◆ **CONSIGNE DE L'EXERCICE**
Comment traduire en anglais cette phrase de l'extrait sur les dispositions transitoires : « Les employés des Archives nationales du Canada et de la Bibliothèque nationale deviendront des employés de Bibliothèque et Archives du Canada. » ?

◆ **EXTRAIT FOURNI**

++++++

I. Dispositions transitoires

Des dispositions visant à faciliter le passage des deux institutions à une seule sont prévues à l’article 52 :

  • À l’abrogation de la Loi sur les Archives nationales du Canada, l’archiviste national et l’administrateur général de la Bibliothèque du Canada en fonction cesseront de l’être.
  • Les collections existantes des Archives nationales du Canada et de la Bibliothèque nationale seront transférées à l’administrateur général de Bibliothèque et Archives du Canada immédiatement avant l’abrogation de la Loi sur les Archives nationales du Canada.
  • Les employés des Archives nationales du Canada et de la Bibliothèque nationale deviendront des employés de Bibliothèque et Archives du Canada.
  • Les sommes qui seront au crédit du compte des Archives nationales du Canada et du compte spécial d’exploitation de la Bibliothèque nationale seront portées au crédit du compte de Bibliothèque et Archives du Canada.
  • Sauf indication contraire du contexte, « Bibliothèque nationale » et « Archives nationales du Canada » seront remplacés par « Bibliothèque et Archives du Canada », avec les adaptations grammaticales nécessaires, et « administrateur général de la Bibliothèque nationale du Canada » ou « archiviste national du Canada », par « bibliothécaire et archiviste du Canada ».

++++++

◆ **DONNÉES BRUTES**
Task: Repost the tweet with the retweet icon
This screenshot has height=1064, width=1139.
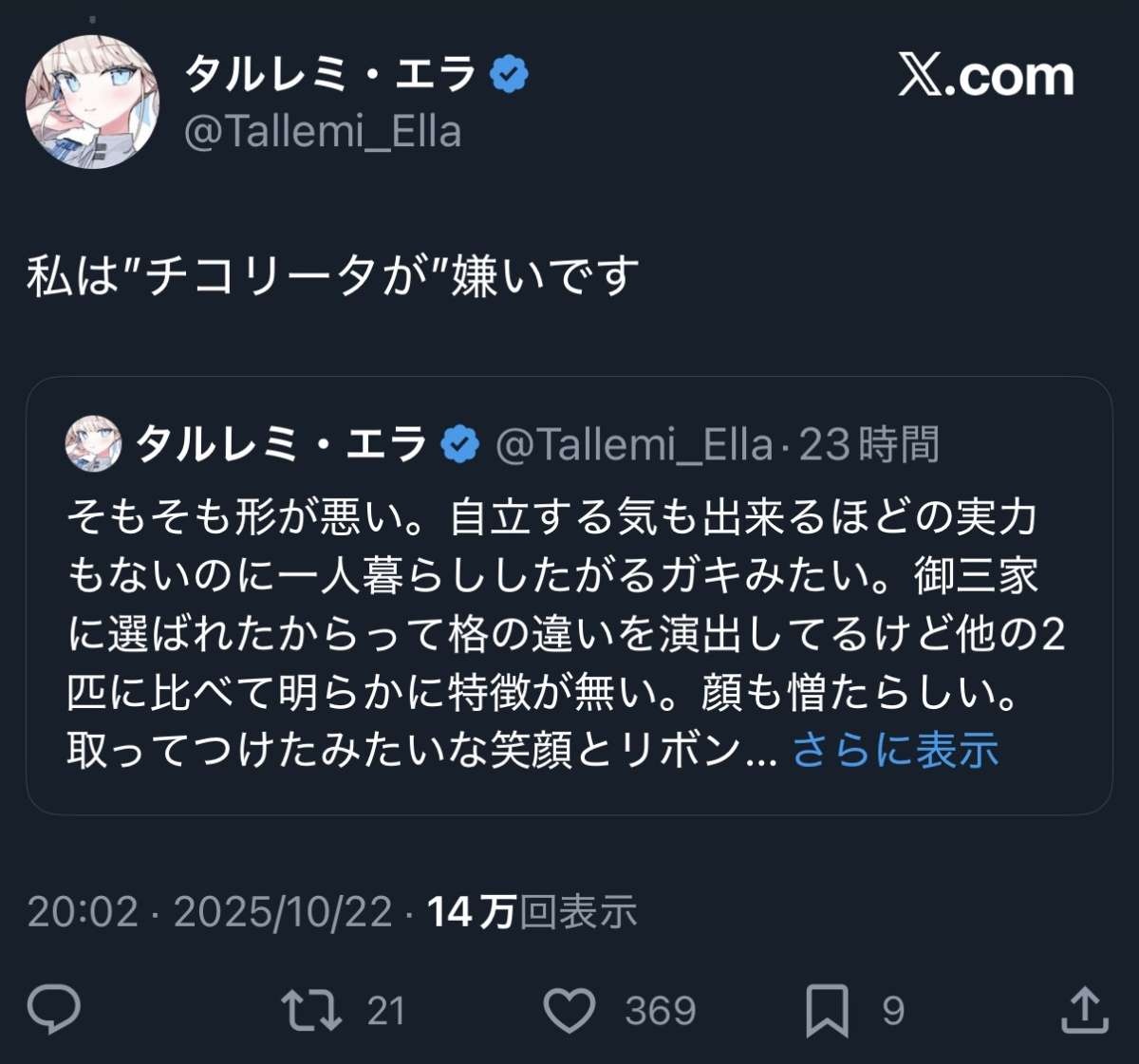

++++++

◆ **RÉPONSE RÉDIGÉE**
The employees of the National Archives of Canada and the National Library will become employees of Library and Archives Canada.